**WRITTEN PROBLEM**. Reproduce the records word for word, starting at their first line and ending at the line containing "[x=691, y=295]", with that line included.

**SOURCE MATERIAL**.
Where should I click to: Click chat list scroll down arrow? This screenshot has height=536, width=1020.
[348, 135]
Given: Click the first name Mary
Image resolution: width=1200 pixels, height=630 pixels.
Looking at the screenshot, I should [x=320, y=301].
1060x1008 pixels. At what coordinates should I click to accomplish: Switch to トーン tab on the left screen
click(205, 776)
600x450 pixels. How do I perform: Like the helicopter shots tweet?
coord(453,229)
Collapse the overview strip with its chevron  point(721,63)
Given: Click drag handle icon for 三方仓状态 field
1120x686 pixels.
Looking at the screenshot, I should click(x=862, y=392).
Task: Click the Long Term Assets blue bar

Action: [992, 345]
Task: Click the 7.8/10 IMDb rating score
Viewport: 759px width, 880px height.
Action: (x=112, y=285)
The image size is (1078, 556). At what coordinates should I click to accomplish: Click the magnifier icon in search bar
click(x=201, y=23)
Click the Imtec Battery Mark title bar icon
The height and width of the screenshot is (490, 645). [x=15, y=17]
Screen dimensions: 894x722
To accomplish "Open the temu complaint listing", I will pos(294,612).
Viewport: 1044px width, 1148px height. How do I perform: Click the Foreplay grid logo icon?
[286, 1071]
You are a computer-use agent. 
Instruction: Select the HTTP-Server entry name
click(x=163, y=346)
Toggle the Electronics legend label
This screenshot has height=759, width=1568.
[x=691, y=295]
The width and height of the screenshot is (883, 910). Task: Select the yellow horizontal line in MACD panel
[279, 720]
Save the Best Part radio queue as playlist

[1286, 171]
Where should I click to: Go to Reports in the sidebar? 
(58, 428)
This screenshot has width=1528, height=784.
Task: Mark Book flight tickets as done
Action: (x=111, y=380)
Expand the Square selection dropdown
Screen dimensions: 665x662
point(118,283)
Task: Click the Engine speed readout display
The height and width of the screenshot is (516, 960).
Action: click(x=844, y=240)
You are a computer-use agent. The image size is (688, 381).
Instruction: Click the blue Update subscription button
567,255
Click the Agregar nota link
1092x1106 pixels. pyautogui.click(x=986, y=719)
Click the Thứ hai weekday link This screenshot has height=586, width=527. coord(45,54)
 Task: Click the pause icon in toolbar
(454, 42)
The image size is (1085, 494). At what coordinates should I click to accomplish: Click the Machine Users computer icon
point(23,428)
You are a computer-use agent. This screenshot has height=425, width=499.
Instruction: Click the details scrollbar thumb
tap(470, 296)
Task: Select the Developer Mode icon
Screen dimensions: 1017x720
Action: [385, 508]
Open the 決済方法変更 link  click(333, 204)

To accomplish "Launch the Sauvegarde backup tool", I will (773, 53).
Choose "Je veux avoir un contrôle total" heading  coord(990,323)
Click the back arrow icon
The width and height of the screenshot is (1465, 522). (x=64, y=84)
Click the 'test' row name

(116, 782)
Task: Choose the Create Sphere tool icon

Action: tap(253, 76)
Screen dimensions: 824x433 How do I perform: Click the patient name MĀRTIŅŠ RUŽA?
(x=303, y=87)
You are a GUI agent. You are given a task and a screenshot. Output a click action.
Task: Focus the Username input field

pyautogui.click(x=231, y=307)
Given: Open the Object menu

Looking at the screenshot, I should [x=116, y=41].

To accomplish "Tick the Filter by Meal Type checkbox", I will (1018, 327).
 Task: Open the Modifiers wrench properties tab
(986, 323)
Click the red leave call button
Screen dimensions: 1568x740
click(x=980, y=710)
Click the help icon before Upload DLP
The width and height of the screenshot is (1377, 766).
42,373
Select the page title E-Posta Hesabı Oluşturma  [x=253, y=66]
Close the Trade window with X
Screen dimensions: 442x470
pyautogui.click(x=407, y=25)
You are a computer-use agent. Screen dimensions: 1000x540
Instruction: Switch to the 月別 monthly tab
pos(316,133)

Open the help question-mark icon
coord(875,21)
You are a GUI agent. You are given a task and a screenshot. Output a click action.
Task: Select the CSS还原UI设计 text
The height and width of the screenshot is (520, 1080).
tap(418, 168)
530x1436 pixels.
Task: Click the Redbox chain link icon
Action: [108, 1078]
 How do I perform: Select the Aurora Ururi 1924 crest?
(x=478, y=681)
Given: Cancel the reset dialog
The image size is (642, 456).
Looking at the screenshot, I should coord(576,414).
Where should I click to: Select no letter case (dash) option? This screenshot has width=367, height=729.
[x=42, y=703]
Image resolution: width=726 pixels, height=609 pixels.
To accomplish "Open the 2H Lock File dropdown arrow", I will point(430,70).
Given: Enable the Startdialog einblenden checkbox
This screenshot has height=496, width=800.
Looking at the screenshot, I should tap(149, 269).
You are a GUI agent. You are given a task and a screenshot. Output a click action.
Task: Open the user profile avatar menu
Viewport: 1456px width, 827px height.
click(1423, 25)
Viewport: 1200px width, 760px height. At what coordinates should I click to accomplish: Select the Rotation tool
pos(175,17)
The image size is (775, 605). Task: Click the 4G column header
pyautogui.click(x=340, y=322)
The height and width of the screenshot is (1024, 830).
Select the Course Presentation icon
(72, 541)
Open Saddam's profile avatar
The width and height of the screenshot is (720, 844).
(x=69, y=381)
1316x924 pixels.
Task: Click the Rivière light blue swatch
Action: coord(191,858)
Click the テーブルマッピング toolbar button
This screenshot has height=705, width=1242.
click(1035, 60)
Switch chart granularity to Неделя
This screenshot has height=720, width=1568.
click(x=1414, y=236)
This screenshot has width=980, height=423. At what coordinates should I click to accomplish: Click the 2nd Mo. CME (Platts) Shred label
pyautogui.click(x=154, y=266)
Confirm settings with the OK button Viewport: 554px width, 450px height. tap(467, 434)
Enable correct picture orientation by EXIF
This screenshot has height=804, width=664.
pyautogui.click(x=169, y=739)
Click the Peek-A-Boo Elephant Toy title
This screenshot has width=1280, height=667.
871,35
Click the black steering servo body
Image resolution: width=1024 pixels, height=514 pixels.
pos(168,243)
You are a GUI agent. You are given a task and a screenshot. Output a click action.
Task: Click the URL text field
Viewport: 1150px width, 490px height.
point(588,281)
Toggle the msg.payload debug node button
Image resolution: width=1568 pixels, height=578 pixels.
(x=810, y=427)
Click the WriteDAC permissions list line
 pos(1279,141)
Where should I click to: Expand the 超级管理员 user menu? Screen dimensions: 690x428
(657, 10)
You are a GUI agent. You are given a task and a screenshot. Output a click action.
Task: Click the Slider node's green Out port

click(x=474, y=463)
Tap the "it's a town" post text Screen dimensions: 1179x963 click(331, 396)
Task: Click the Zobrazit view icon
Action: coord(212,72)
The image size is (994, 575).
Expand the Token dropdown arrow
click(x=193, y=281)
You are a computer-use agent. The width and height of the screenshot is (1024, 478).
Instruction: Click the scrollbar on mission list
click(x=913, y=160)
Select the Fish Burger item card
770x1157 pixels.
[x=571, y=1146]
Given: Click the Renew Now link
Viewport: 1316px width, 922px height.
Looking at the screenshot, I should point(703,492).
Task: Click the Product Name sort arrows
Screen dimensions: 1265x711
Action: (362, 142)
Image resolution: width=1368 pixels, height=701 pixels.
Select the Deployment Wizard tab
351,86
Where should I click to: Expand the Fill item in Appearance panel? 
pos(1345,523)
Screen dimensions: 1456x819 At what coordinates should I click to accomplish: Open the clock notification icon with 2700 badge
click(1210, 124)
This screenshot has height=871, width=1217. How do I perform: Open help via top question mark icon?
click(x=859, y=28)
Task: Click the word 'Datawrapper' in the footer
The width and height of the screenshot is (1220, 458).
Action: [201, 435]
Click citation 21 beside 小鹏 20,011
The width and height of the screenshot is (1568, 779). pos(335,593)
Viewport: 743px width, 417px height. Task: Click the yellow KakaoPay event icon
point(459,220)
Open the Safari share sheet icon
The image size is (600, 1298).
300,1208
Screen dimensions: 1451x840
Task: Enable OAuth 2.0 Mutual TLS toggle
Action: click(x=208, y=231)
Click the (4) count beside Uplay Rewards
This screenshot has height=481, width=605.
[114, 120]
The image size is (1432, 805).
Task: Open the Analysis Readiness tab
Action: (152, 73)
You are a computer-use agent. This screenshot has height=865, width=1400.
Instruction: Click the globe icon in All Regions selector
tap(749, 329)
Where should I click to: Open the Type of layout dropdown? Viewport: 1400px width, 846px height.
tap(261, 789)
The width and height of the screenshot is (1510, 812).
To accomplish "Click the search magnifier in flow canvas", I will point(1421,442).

**FINAL RESULT**.
Where should I click to: Click chat list scroll down arrow? This screenshot has height=536, width=1020.
[348, 135]
Given: Click the first name Mary
Image resolution: width=1200 pixels, height=630 pixels.
Looking at the screenshot, I should [x=320, y=301].
1060x1008 pixels. At what coordinates should I click to accomplish: Switch to トーン tab on the left screen
click(205, 776)
600x450 pixels. How do I perform: Like the helicopter shots tweet?
coord(453,229)
Collapse the overview strip with its chevron  point(721,63)
Given: Click drag handle icon for 三方仓状态 field
1120x686 pixels.
Looking at the screenshot, I should click(x=862, y=392).
Task: Click the Long Term Assets blue bar

Action: [992, 345]
Task: Click the 7.8/10 IMDb rating score
Viewport: 759px width, 880px height.
Action: (x=112, y=285)
The image size is (1078, 556). At what coordinates should I click to accomplish: Click the magnifier icon in search bar
click(x=201, y=23)
Click the Imtec Battery Mark title bar icon
The height and width of the screenshot is (490, 645). [x=15, y=17]
Screen dimensions: 894x722
To accomplish "Open the temu complaint listing", I will pos(294,612).
Viewport: 1044px width, 1148px height. How do I perform: Click the Foreplay grid logo icon?
[286, 1071]
You are a computer-use agent. 
Instruction: Select the HTTP-Server entry name
click(x=163, y=346)
Toggle the Electronics legend label
This screenshot has height=759, width=1568.
[x=691, y=295]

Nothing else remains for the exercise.